Gout affects more than 3 million Americans. This condition and its complications occur more often in men, women after menopause, and people with kidney disease. Gout is strongly linked to obesity, hypertension (high blood pressure), hyperlipidemia (high cholesterol and triglycerides) and diabetes. Because of genetic factors, gout tends to run in some families. Gout rarely affects children.
Gout occurs when excess uric acid (a normal waste product) collects in the body, and needle‐like urate crystals deposit in the joints. This may occur because either uric acid production increases or, more often, the kidneys cannot remove uric acid from the body well enough.
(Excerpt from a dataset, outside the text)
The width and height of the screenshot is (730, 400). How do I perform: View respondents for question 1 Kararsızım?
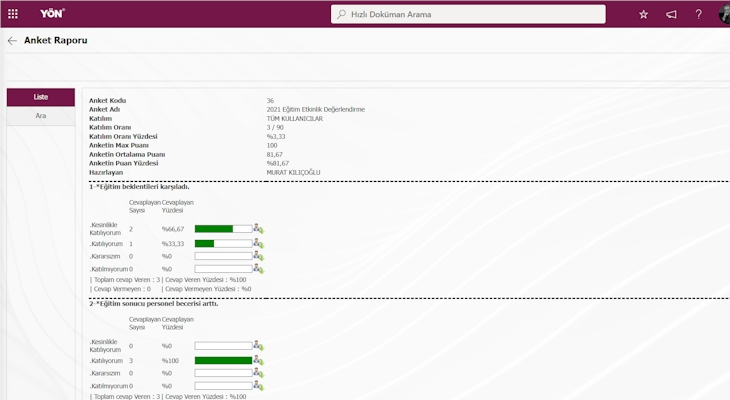(x=258, y=256)
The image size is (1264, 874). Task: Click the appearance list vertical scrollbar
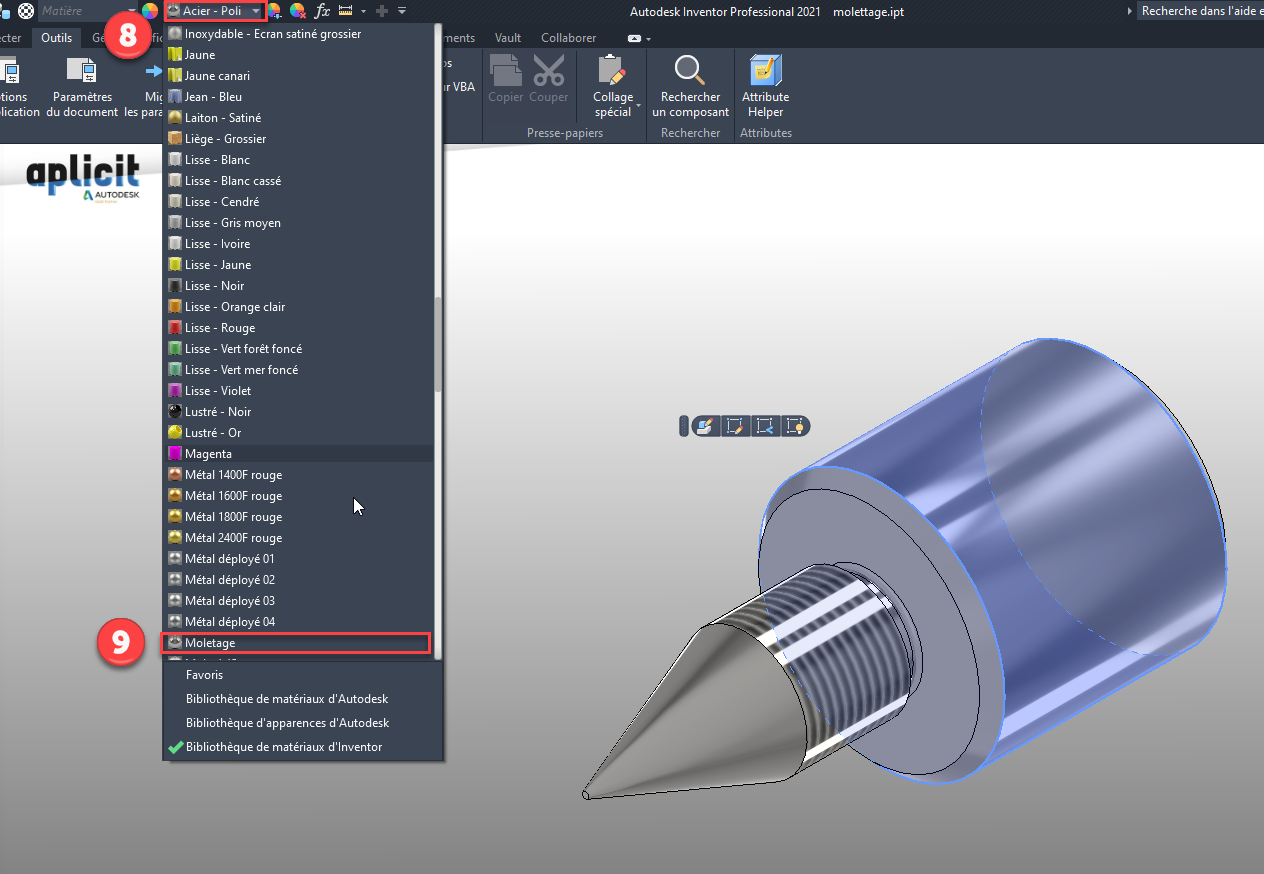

What Can Trigger a Gout Attack?
Certain foods and drugs may raise uric acid levels and lead to gout attacks.
These include the following:
Foods such as shellfish and red meats
Alcohol in excess
Sugary drinks and foods that are high in fructose
low-dose aspirin (but because it can help protect against heart attacks and strokes, we do not recommend that people with gout stop taking low-dose aspirin)
certain diuretics (“water pills”) such as hydrochlorothiazide (Esidrix, Hydro‐D)
immunosuppressants used in organ transplants such as cyclosporine (Neoral, Sandimmune) and tacrolimus (Prograf)
Some other kinds of arthritis can mimic gout, so proper diagnosis (detection) is key. Health care providers suspect gout when a patient has joint swelling and intense pain in one or two joints at first, followed by pain‐free times between attacks. Early gout attacks often start at night.
Diagnosis depends on finding the distinguishing crystals Crystals also can be found in deposits (called tophi) that can appear under the skin. These tophi occur in advanced gout. Uric acid levels in the blood are important to measure but can sometimes be misleading, especially if measured at the time of an acute attack. Levels may be normal for a short time or even low during attacks. Even people who do not have gout can have increased uric acid levels.
X-rays may show joint damage in gout of long duration. Ultrasound and dual energy computed tomography (commonly called dual energy CT) can show early features of gouty joint involvement. These imaging techniques also can help suggest the diagnosis.
What works well for one person may not work as well for another. Therefore, decisions about when to start treatment and what drugs to use should be tailored for each patient. Treatment choices depend on kidney function, other health problems, personal preferences and other factors. What you eat can increase uric acid levels. Limit the amount of high-fructose drinks, such as nondiet soda. Also, do not drink alcohol, especially beer. Restrict eating foods that are rich in purines, compounds that break down into uric acid. These compounds are high in meat and certain types of seafood. Purines in vegetables appear to be safe, new research has found. Low‐fat dairy products may help lower uric acid levels. In almost all cases, it is possible to successfully treat gout and bring a gradual end to attacks. Treatment also can decrease the number and size of tophi.